Which lines of the listing below contain the word "should", with uppercase and lowercase letters treated as different? Return each of those lines in full.

• **Task data**
start

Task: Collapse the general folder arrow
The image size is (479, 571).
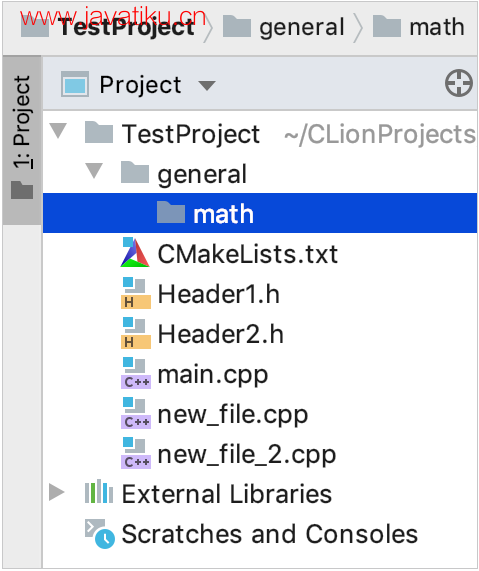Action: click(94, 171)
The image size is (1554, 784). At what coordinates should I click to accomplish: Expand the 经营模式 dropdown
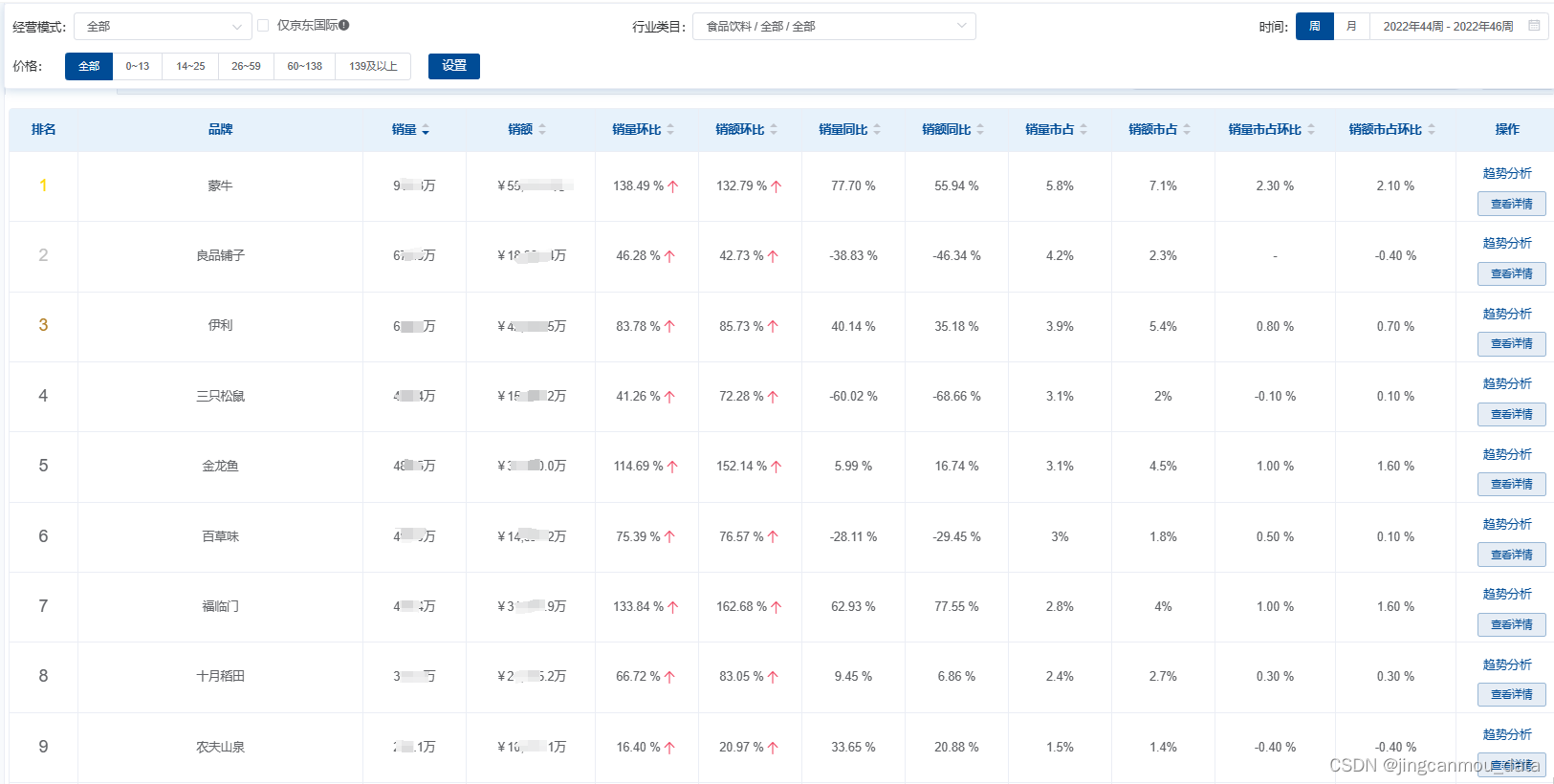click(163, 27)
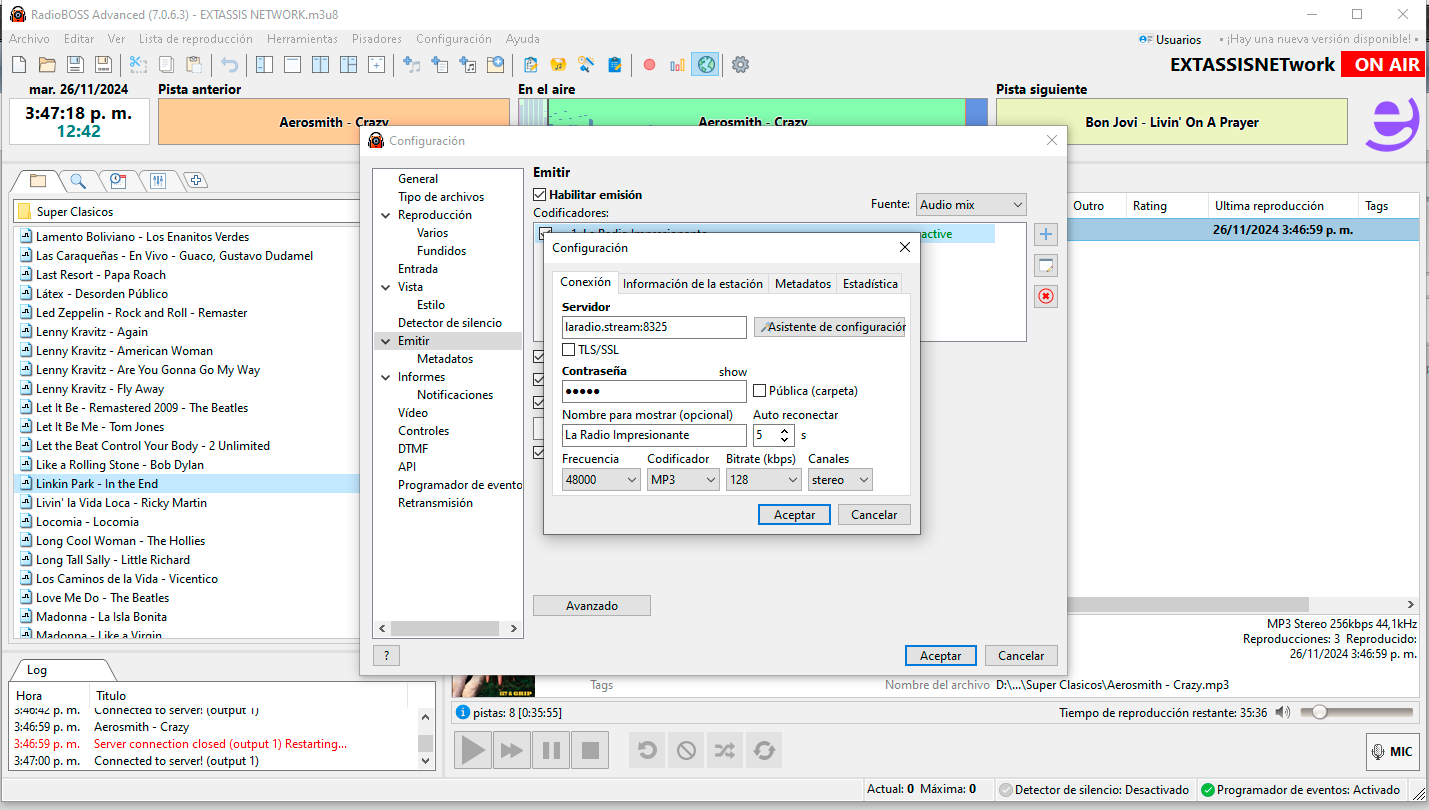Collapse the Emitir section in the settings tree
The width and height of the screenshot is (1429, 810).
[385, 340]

end
start

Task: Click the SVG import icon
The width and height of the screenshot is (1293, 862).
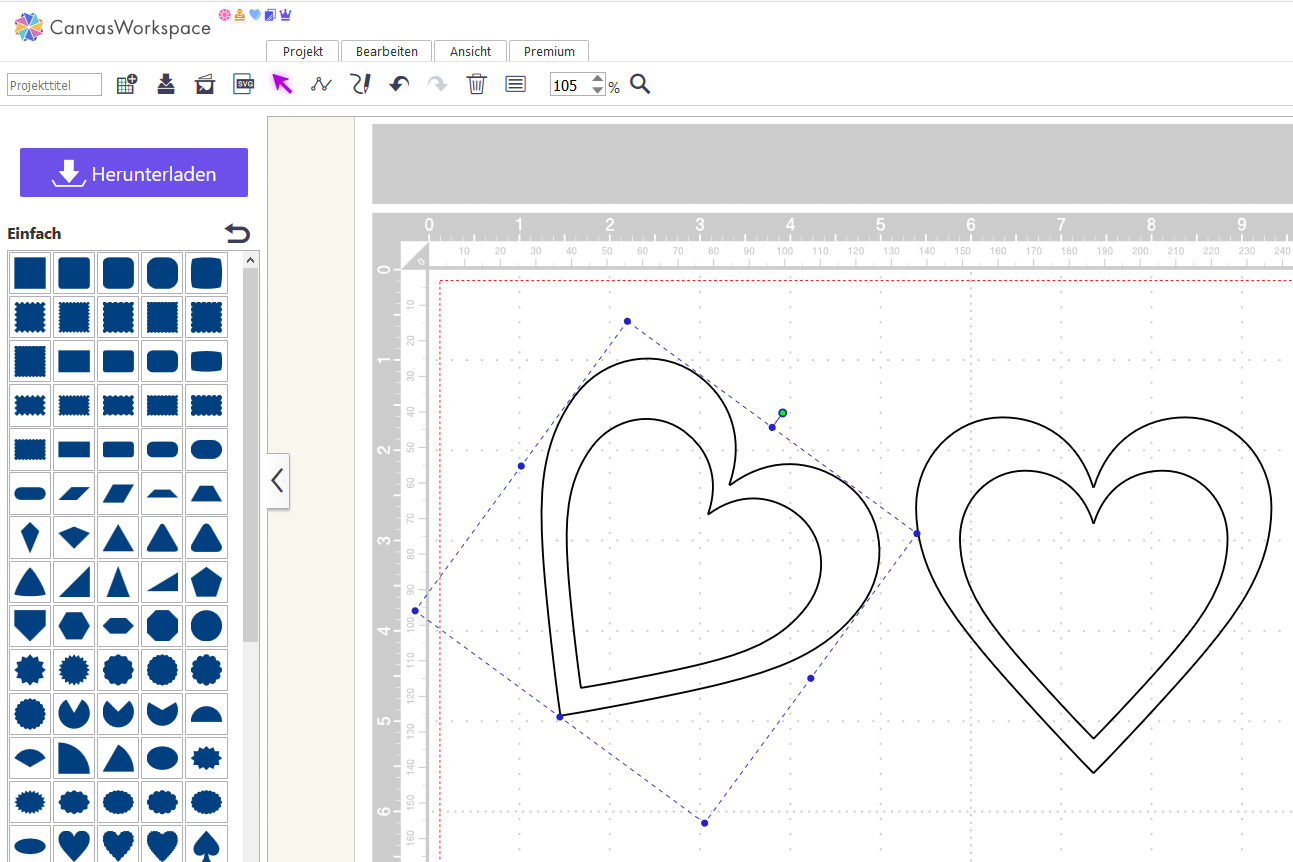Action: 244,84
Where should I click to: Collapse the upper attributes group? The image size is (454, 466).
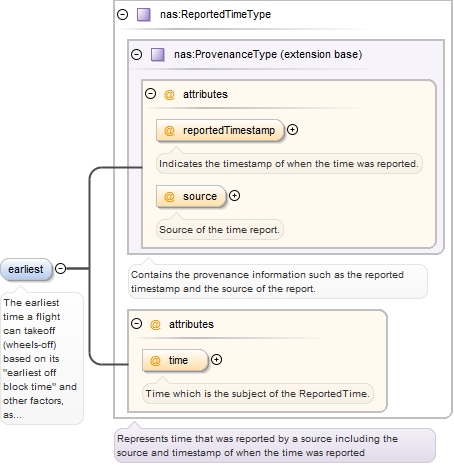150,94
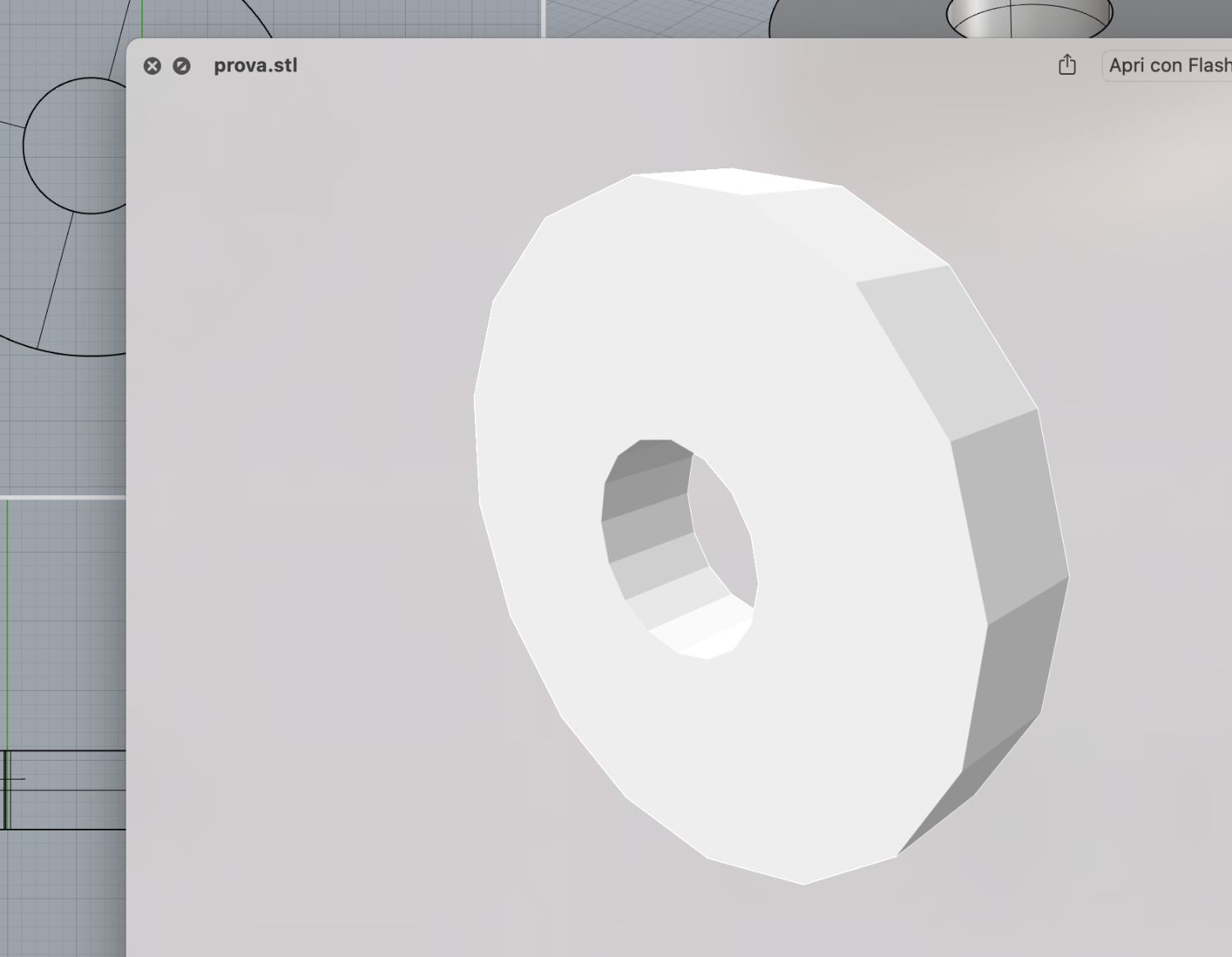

end

• **Expected output**
The image size is (1554, 784). At what coordinates should I click to accomplish: Expand the 经营模式 dropdown
Where should I click to: Collapse the upper attributes group? The image size is (454, 466).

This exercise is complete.